Ação promovida pela Prefeitura de Gravatá amplia o acesso ao exame, garante diagnóstico precoce e fortalece o cuidado contínuo com a saúde feminina no município

Hoje, sabe-se que a mamografia é um instrumento importante na prevenção e detecção precoce do câncer de mama. Por isso, a Prefeitura de Gravatá, por meio da Secretaria de Saúde, realiza, periodicamente, mutirão desse exame no Posto 1.

Muitas mulheres estiveram na unidade de saúde na manhã da quinta (26), como foi o caso de Edvânia Maria, dona de casa, que mora no bairro CAIC. Faz dois anos que ela mora em Gravatá. “Moreno para mim era tudo complicado e quando eu cheguei aqui em Gravatá fiz logo o meu cadastro no Posto do CAIC. As atendentes do posto são excelentes, eu não precisei ficar em fila para marcar minha ficha, elas que marcaram, a doutora é excelente, então foi descoberta muita coisa que eu tinha e não sabia, porque na minha outra cidade era muito difícil, principalmente o clínico. Foi descoberto que eu estou com diabetes, aí a doutora passou um check-up completo. A marcação pra mim foi rápida, no final do ano passado eu fiz tudo, faltou apenas o da mama, que eu vou fazer hoje. A prefeitura daqui de Gravatá é nota 10”.
Oseane de Farias Silva, agricultora, “eu estou fazendo esse exame, porque a médica está investigando se o nódulo é benigno ou maligno.
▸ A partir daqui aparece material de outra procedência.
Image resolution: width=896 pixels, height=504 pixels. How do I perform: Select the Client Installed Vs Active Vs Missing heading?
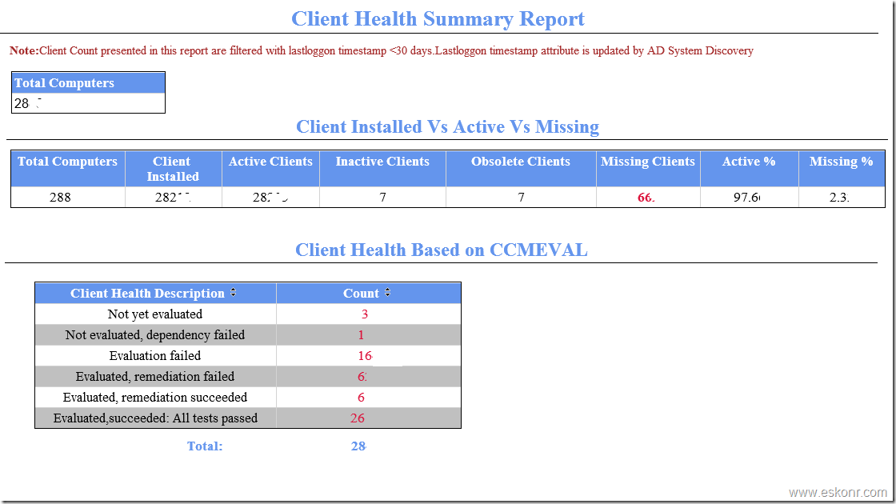click(447, 126)
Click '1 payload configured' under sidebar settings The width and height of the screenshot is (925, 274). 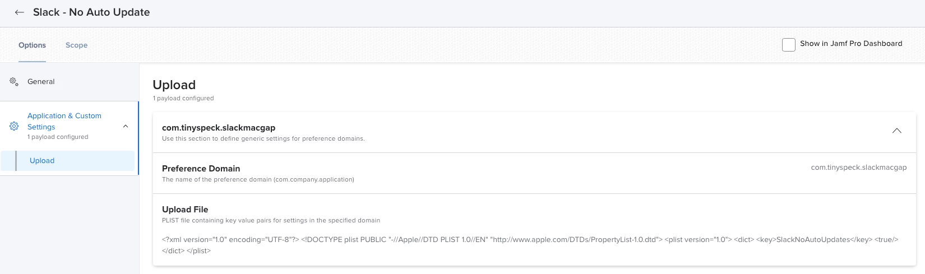point(58,137)
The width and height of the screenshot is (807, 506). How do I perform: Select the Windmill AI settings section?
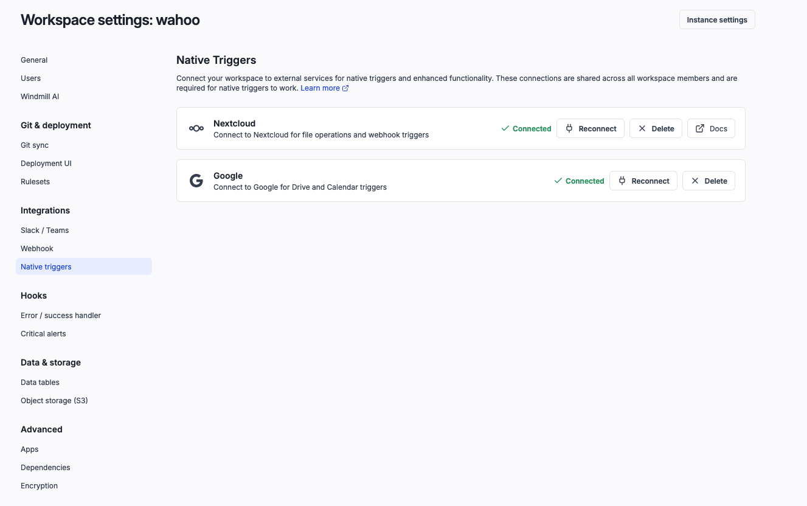coord(40,96)
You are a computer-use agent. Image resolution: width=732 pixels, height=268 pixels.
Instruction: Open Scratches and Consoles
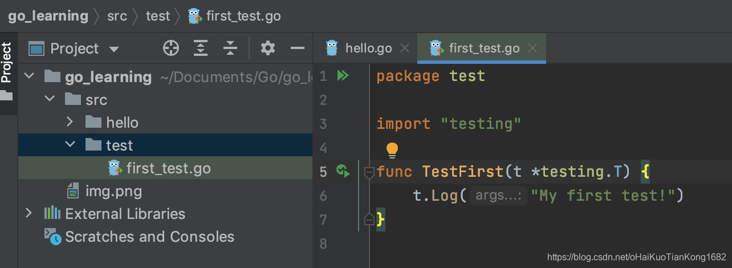coord(149,237)
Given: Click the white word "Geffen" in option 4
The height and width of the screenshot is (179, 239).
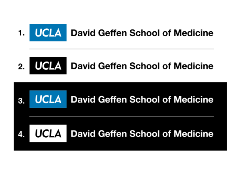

Já fiz a ultrassonografia mês passado, repeti e ela me encaminhou para fazer esse exame aqui. Foi muito rápido. Eu ia fazer em Caruaru, mas foi muito bom fazer esse exame aqui. Estou com meu filho doente, está uma complicação grande e fazer aqui facilitou. Agradeci a Deus. Já me operei dessa mesma questão, mas voltou e em nome de Jesus vai dar tudo certo”.
Lucicleide Paulina, agricultora, tem 46 anos, é moradora da Rua do Norte e reforçou a importância desse exame. “Eu nunca fiz esse exame, vai ser a primeira vez. A enfermeira Joana, do Posto da antiga Sucam, quem passou para eu fazer, porque meu pai faleceu de câncer. Estou na expectativa de me cuidar, se tiver algo e descobrir logo é melhor ainda. Quando meu pai veio descobrir a situação dele já era tarde demais. Estou agradecida à prefeitura por fazer esse exame aqui, porque era mais difícil conseguir as coisas antes e hoje está sendo mais fácil. A minha mãe mesmo precisou fazer esse mesmo exame em Bezerros, naquela época, porque aqui não fazia. Agora acho bom”.